Your task
Return all lines from the entries below in which the word "computer" is present.

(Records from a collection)
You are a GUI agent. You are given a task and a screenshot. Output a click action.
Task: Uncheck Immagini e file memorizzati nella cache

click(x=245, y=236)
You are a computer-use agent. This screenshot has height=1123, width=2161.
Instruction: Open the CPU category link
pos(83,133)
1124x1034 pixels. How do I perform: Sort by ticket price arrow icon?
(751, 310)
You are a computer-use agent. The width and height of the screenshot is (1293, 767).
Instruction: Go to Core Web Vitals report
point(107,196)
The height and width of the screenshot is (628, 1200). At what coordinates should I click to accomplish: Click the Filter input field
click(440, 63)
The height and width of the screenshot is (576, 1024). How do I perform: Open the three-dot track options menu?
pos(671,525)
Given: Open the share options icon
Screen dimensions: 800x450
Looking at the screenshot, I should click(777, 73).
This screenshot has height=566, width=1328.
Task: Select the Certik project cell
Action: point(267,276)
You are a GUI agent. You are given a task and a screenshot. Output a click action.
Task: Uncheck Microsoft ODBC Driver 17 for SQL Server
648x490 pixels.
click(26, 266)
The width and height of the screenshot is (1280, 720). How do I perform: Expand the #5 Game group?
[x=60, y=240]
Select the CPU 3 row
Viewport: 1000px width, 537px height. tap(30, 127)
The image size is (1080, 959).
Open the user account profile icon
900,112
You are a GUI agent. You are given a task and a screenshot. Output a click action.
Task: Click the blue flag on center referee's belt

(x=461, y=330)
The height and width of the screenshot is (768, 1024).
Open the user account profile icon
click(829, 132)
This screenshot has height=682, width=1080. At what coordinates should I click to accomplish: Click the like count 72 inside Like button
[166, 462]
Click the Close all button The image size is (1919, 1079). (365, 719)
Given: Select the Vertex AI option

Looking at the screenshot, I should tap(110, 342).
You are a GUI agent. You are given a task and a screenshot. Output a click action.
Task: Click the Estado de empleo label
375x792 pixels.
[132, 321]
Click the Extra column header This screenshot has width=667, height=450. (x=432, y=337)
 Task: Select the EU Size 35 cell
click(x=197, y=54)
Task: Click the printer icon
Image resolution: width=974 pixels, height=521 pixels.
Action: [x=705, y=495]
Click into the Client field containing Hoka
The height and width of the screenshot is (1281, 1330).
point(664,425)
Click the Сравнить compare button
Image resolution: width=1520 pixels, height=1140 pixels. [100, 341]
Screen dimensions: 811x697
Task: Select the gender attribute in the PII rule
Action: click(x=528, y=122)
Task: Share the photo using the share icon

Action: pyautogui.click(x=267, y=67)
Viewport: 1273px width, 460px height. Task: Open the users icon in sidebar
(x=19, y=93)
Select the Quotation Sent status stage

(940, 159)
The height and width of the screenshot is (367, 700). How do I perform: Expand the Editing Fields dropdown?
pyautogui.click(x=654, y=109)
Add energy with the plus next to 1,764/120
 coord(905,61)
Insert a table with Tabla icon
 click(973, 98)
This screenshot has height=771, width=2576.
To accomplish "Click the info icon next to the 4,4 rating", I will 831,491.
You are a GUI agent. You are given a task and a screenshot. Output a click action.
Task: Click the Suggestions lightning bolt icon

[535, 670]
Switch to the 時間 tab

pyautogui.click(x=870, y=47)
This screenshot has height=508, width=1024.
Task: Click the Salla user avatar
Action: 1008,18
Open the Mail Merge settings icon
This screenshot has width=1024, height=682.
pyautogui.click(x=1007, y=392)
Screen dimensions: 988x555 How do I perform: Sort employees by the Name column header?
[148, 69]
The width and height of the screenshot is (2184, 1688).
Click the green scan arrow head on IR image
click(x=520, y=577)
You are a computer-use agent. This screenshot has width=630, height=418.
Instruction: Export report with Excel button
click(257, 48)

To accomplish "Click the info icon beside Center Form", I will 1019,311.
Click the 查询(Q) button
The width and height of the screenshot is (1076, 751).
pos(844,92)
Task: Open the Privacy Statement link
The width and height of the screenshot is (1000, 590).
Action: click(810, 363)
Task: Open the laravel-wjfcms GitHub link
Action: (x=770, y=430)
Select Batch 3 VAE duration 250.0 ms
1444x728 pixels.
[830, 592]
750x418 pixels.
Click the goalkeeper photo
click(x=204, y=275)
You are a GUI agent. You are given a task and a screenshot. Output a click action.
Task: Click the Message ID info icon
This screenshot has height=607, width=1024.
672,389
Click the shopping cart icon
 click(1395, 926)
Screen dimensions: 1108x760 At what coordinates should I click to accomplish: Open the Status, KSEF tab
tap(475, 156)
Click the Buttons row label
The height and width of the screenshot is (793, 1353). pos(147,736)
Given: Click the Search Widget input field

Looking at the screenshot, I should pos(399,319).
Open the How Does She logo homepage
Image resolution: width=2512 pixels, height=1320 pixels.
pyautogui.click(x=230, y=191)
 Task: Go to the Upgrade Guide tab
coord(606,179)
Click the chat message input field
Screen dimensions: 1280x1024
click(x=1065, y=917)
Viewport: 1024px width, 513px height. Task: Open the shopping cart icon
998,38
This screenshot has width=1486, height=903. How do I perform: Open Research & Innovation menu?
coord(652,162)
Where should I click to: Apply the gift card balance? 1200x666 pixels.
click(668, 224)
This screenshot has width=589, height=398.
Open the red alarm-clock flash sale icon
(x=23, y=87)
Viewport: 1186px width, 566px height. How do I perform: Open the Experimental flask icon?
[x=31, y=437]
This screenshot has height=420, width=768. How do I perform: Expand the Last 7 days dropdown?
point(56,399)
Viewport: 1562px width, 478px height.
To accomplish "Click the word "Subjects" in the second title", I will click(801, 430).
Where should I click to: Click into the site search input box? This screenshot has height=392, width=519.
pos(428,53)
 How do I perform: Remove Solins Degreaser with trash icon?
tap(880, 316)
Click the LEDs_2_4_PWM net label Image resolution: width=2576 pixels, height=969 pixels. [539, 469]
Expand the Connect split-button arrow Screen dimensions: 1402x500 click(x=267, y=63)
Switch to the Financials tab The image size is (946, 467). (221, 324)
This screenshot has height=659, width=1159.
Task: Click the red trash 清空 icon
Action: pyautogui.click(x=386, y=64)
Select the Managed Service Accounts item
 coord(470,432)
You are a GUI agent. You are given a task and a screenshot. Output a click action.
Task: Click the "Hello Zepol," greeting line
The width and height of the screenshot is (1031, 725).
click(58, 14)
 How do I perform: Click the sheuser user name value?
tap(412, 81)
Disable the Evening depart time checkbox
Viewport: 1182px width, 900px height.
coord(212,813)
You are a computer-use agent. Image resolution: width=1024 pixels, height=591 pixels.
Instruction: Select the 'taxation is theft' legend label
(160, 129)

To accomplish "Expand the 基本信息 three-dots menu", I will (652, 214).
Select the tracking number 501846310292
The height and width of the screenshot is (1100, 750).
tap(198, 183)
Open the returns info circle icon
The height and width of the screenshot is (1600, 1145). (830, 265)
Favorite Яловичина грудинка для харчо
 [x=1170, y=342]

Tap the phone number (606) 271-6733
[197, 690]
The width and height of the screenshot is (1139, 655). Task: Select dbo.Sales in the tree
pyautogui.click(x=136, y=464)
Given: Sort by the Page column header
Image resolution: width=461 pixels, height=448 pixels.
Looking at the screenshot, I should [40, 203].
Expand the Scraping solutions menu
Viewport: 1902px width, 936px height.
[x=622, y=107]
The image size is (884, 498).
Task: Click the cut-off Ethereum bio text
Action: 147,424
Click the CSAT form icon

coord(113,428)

Your solution
You are a computer-use agent. This screenshot has height=1123, width=2161.
You are a computer-use agent. The width and height of the screenshot is (1293, 767).
You are a computer-use agent. This screenshot has width=630, height=418.
You are a computer-use agent. Image resolution: width=1024 pixels, height=591 pixels.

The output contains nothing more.